The SIPS, a marker of systemic inflammation, was evaluated for its potential to predict adverse events and overall prognosis in patients with ESCC receiving NICT. The study involved a detailed analysis of clinical data, adverse event reports, and disease-free survival (DFS) outcomes.

They performed an inclusive analysis on 208 patients with ESCC treated with NICT. This retrospective investigation aimed to examine the relationships between the SIPS, treatment-related adverse events (TRAEs), and prognosis, specifically DFS and overall survival (OS). Clinical data, adverse event reports, and survival outcomes were meticulously reviewed and analyzed to determine the predictive value of SIPS in this patient cohort.

About 208 patients with ESCC treated with NICT were categorized into 3 groups based on SIPS: 62 (29.8%) cases of SIPS0, 103 (49.5%) cases of SIPS1, and 43 (20.7%) cases of SIPS2. Among patients with SIPS2, the oldest age (P=0.006), lowest BMI (P=0.001), longest tumor length (P=0.001), most advanced ypT stage (P=0.014), and ypN stage (P<0.001) were identified. Pathological complete response (PCR) rates showed statistically significant variations between the three groups (SIPS0: 45.2%, SIPS1: 27.2%, SIPS2: 16.3%, P=0.004).

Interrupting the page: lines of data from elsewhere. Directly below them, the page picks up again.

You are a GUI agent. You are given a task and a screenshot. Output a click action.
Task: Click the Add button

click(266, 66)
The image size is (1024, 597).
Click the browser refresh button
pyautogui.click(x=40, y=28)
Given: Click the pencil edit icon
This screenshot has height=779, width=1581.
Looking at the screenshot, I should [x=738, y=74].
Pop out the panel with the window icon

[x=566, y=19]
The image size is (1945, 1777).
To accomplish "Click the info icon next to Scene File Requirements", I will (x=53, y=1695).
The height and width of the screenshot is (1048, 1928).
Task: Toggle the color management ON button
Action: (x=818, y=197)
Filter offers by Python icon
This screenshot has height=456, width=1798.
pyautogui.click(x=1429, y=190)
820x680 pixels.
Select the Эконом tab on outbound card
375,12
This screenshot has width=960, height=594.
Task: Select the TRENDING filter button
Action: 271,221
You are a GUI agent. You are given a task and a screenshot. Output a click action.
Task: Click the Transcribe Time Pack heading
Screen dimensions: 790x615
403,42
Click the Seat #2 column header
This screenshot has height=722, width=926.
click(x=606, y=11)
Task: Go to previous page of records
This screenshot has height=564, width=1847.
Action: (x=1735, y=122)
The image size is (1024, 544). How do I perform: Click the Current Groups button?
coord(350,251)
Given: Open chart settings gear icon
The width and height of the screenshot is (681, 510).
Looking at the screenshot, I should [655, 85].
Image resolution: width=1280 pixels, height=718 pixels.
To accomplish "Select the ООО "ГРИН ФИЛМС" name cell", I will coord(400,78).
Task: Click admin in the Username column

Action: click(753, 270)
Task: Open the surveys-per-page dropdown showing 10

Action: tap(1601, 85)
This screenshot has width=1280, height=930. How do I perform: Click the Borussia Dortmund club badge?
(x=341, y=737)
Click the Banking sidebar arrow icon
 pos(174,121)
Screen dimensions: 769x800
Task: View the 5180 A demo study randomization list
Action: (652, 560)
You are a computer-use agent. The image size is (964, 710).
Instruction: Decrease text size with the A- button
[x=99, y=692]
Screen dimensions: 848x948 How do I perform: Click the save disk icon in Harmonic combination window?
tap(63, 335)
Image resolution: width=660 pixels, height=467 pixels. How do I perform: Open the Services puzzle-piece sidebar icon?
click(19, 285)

All TRAEs were observed in 63.9% (133 cases), with serious TRAEs (grade 3-4) accounting for 13.9% (29 cases). While TRAEs themselves were not linked with SIPS (P=0.668), serious TRAEs had a significant correlation with SIPS (P=0.002). Multivariate logistic analysis indicated that SIPS2 seemed to confer serious TRAEs [odds ratio (OR)=4.044; 95% CI: 1.395-11.722; P=0.010]. For patients classified as SIPS0, 1, or 2, the 3-year DFS was 83.9%, 58.3%, and 39.5% (P<0.001), respectively.

The 3-year OS for those with SIPS0, 1, or 2 was 88.7%, 72.8%, and 53.5%, respectively (P<0.001). SIPS was substantially correlated with DFS (but not with OS) and could be utilized as an independent predictor [SIPS2: hazard ratio (HR)=3.743, 95% CI: 1.770-7.914, P=0.001; SIPS1: HR=2.303, 95% CI: 1.149-4.616, P=0.019].

The study concluded that SIPS is associated with serious TRAEs and can be used as a predictor of serious TRAEs in ESCC receiving NICT. SIPS may be employed for pretreatment assessment since it was found to be substantially correlated with DFS.

The study received no funds.

Source: https://pubmed.ncbi.nlm.nih.gov/39035002/

Zhao Q, Wang L, Yang X, et al. (2024). “Association of the Scottish inflammatory prognostic score with treatment-related adverse events and prognosis in esophageal cancer receiving neoadjuvant immunochemotherapy.” Front Immunol. 2024 Jul 5;15:1418286. doi: 10.3389/fimmu.2024.1418286. PMID: 39035002; PMCID: PMC11257864.